To address poor generalization, high false positive rates, and overreliance on handcrafted rules in zero-day web attack detection, this paper proposes a one-class ensemble detection method based on latent-space fusion. We introduce a lightweight, web-request-oriented tokenization mechanism that maps HTTP requests into numerical sequences. Furthermore, we design a novel one-class autoencoder ensemble framework integrating LSTM, GRU, and stacked autoencoder architectures; their latent representations are concatenated and compressed at the feature level to enhance anomaly discrimination and generalization. Evaluated on standard benchmark datasets, the system achieves 97.58% accuracy, 97.52% recall, 99.76% specificity, 99.99% precision, and only a 0.2% false positive rate—significantly outperforming existing single-model and conventional ensemble approaches.

The rapid growth in web-based services has significantly increased security risks related to user information, as web-based attacks become increasingly sophisticated and prevalent. Traditional security methods frequently struggle to detect previously unknown (zero-day) web attacks, putting sensitive user data at significant risk. Additionally, reducing human intervention in web security tasks can minimize errors and enhance reliability. This paper introduces an intelligent system designed to detect zero-day web attacks using a novel one-class ensemble method consisting of three distinct autoencoder architectures: LSTM autoencoder, GRU autoencoder, and stacked autoencoder. Our approach employs a novel tokenization strategy to convert normal web requests into structured numeric sequences, enabling the ensemble model to effectively identify anomalous activities by uniquely concatenating and compressing the latent representations from each autoencoder. The proposed method efficiently detects unknown web attacks while effectively addressing common limitations of previous methods, such as high memory consumption and excessive false positive rates.
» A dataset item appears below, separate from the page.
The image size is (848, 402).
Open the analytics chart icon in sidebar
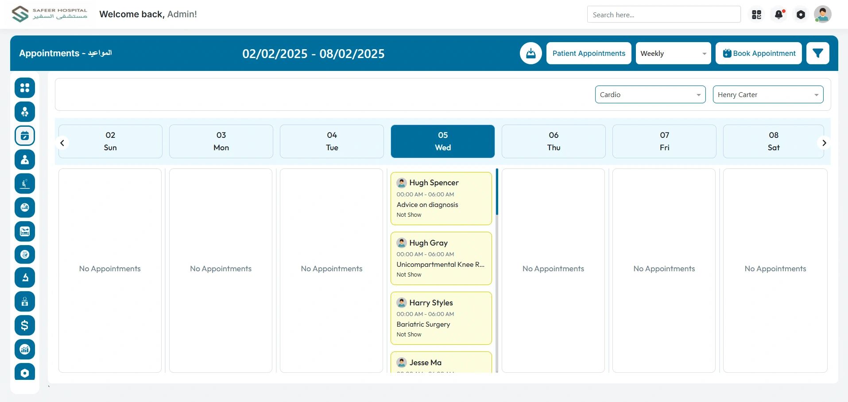(25, 349)
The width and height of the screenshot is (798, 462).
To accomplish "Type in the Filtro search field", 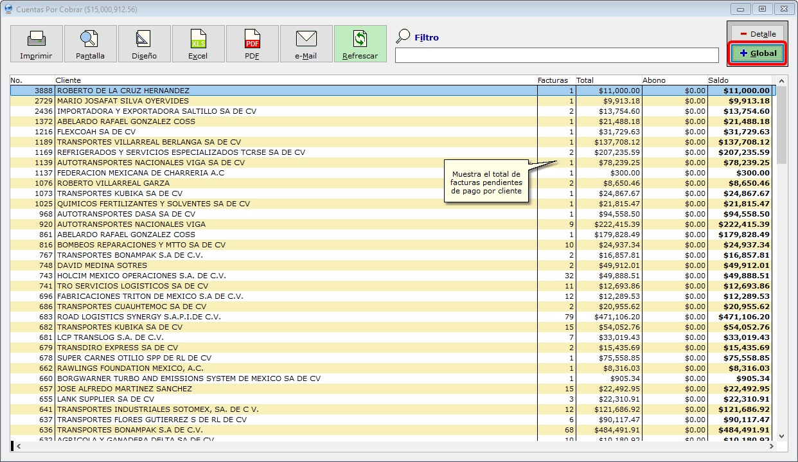I will coord(556,55).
Extensive experimental evaluations demonstrate the superiority of our proposed ensemble, achieving remarkable detection metrics: 97.58% accuracy, 97.52% recall, 99.76% specificity, and 99.99% precision, with an exceptionally low false positive rate of 0.2%. These results underscore our method's significant potential in enhancing real-world web security through accurate and reliable detection of web-based attacks.